Predicting bad weather with machine learning
Our research designs a decarbonisation plan to install a combination of solar panels and batteries throughout OCP’s production system over the next few years. The plan deals with the inherent uncertainty of solar generation, using optimisation to account for the fact that weather predictions are often inaccurate, and using batteries to level out this variability.
It is plausible that partial decarbonisation would be profitable in other industries and countries
Specifically, we use machine learning to plan for a reduced set of "typical days" rather than considering every day in the planning period, and then estimate the uncertainty in weather forecasts for those days. We then make the weather forecast for each of these days "fuzzy", and optimise for the worst-case weather forecast based on historical weather data. This gives OCP enough information to make operational decisions for specific periods, such as when to release or store energy in batteries, without being either unnecessarily conservative or too reliant on the past.
Our plan also considers that seasonal weather patterns are likely to change over time due to climate change, using machine learning to learn from simulated data while accounting for prediction inaccuracies. This allows OCP to make strategic decisions over years, such as how many solar panels and batteries to install at each of the company’s sites, and when to replace them.
Profitable decarbonisation
Taken together, this information has allowed us to develop a concrete pipeline that considers historical weather data, fertiliser production targets and energy consumption data, and to generate a decarbonisation plan.
We forecast that our plan, which OCP is implementing, will be profitable for the company. However, there is a trade-off between the level of decarbonisation and the scheme's profitability, depending on how much is invested. Specifically, our figures show that the project's net present value increases with the amount invested up to around $750 million, and then decreases as more is invested.

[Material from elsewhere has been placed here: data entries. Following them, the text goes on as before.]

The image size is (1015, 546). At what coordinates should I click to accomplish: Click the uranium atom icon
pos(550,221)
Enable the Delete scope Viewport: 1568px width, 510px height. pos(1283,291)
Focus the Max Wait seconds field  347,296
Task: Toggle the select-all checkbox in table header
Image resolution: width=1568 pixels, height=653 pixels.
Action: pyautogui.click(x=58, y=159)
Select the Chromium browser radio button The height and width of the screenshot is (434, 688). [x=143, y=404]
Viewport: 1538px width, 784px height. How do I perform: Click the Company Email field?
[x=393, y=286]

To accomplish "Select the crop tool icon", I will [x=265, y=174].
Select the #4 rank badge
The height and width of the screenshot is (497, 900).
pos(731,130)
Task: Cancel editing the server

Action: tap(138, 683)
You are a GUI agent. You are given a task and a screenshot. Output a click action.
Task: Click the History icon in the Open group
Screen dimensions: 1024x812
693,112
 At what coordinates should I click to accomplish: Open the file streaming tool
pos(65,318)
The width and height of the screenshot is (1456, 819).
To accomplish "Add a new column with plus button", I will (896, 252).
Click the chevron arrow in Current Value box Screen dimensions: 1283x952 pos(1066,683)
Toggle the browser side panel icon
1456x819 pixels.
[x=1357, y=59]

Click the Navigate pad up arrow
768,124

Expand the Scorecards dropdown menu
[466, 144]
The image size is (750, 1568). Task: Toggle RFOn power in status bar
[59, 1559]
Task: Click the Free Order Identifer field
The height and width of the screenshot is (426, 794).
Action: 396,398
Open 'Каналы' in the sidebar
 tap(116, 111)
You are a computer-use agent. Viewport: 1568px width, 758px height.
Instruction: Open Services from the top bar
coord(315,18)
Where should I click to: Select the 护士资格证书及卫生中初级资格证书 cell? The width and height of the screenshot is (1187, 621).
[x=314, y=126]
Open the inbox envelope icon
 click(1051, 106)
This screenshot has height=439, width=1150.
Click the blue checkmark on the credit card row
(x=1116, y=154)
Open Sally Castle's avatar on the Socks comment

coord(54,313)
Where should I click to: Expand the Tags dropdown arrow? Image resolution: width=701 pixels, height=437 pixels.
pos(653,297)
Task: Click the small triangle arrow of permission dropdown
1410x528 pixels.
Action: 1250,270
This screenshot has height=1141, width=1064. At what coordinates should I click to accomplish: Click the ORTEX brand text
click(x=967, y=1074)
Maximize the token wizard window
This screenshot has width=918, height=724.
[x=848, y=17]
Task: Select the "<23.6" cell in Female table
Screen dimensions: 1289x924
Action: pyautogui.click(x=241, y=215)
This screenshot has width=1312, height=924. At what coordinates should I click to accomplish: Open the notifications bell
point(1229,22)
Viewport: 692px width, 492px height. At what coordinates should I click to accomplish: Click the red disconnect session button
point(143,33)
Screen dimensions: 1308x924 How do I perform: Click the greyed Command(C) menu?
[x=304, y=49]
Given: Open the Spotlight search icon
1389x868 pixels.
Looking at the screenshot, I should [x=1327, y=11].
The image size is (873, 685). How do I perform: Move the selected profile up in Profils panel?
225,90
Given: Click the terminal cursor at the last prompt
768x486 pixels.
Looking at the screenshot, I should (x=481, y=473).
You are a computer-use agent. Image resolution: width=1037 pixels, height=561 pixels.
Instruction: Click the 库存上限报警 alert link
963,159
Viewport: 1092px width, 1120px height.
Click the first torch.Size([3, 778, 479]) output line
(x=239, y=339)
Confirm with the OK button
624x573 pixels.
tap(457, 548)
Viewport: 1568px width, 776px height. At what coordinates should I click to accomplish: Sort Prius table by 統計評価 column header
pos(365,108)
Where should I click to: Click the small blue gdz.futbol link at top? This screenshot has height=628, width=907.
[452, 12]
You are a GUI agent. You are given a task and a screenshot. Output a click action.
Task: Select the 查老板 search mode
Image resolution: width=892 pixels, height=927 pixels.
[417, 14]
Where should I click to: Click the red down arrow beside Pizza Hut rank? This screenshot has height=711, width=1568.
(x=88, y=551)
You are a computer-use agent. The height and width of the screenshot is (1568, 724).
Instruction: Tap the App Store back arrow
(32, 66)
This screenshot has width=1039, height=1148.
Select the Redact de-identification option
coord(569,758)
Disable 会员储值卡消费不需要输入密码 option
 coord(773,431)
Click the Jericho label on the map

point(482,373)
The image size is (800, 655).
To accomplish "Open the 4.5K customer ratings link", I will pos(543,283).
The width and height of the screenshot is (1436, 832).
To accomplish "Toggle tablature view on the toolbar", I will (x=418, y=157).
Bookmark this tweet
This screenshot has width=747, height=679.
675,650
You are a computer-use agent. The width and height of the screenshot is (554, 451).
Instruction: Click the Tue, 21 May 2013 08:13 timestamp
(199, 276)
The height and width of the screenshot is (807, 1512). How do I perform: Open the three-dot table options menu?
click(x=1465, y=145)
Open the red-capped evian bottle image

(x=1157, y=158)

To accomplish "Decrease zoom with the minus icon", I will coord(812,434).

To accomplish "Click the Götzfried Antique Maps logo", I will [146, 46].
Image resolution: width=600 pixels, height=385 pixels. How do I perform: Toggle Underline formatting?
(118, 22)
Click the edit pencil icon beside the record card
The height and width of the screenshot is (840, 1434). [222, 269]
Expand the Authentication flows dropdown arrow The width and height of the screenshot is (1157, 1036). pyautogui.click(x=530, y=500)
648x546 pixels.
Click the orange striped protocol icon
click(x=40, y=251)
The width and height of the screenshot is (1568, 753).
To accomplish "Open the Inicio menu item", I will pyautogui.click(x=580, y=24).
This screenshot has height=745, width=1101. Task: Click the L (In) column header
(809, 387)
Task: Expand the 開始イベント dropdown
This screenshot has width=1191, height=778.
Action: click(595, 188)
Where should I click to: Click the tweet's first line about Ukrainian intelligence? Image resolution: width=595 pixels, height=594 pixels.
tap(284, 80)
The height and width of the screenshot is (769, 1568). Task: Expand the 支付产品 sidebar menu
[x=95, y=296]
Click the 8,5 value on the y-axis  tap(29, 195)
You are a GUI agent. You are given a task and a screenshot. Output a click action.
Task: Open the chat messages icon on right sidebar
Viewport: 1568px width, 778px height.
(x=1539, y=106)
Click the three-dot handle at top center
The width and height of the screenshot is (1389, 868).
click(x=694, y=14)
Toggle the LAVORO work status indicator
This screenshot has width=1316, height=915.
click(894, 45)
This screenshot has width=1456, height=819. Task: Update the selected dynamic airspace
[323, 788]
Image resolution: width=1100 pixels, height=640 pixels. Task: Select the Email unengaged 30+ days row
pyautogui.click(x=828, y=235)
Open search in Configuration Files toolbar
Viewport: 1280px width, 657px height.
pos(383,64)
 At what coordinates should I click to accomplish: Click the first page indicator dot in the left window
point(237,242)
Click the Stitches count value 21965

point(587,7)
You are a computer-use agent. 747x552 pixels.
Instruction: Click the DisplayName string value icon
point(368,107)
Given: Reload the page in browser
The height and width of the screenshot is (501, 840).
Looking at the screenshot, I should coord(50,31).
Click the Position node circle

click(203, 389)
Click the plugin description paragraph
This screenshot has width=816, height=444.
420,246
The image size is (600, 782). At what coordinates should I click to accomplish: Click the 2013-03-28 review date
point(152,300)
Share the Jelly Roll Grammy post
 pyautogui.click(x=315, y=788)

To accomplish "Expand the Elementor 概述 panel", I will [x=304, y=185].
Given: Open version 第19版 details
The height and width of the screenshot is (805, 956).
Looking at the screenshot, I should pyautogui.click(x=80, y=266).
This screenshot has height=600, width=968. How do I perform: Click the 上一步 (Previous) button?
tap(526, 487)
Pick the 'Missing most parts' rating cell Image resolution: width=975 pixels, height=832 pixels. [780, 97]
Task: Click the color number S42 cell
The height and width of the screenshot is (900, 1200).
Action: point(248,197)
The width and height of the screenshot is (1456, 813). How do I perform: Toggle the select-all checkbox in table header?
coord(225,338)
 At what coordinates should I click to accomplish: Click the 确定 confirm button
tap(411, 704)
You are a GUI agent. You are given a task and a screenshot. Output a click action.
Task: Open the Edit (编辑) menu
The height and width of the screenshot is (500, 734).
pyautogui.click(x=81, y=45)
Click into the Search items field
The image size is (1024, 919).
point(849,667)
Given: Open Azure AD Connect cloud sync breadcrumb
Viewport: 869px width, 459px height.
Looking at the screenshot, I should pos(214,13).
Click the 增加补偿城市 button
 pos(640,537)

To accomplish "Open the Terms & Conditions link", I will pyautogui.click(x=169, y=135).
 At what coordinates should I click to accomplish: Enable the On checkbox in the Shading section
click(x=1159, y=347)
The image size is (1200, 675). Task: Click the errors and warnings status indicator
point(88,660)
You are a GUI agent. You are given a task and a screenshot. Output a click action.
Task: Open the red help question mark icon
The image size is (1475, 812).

Decarbonisation can sometimes be profitable by eliminating the ongoing costs of purchasing fossil fuels
This highlights that companies implementing this type of decarbonisation plan need to decide on a level of investment that balances their interest in cutting emissions and their need to generate profit. In OCP's case, our plan is guiding the company's investment in solar panels and batteries, which is part of a wider $13 billion green initiative aimed at fully decarbonising operations by 2040.
Wider implications
Our model forecasts that partial decarbonisation – specifically using solar panels and batteries to decarbonise electrical supply – is profitable for OCP. This is partly due to Morocco's abundant solar energy supply and relatively expensive non-renewable energy prices. Therefore, although our research focuses on a phosphates company, it is plausible that partial decarbonisation would be profitable in other industries and countries with significant energy requirements.
However, our model also shows that, for OCP, a 100 per cent reduction in carbon emissions does not appear profitable. This highlights that there are limits to the degree of decarbonisation that companies can achieve through market options alone. To keep to the promises made in Paris in 2015, governments may need to consider regulations, subsidies, or carbon pricing schemes that further incentivise investment in renewable energy. This is particularly important in the context of COP28’s messaging around the need to accelerate climate action.
This article draws on findings from "Decarbonizing OCP" by Dimitris Bertsimas (Massachusetts Institute of Technology), Ryan Cory-Wright (Imperial College London) and Vassilis Digalakis (HEC Paris).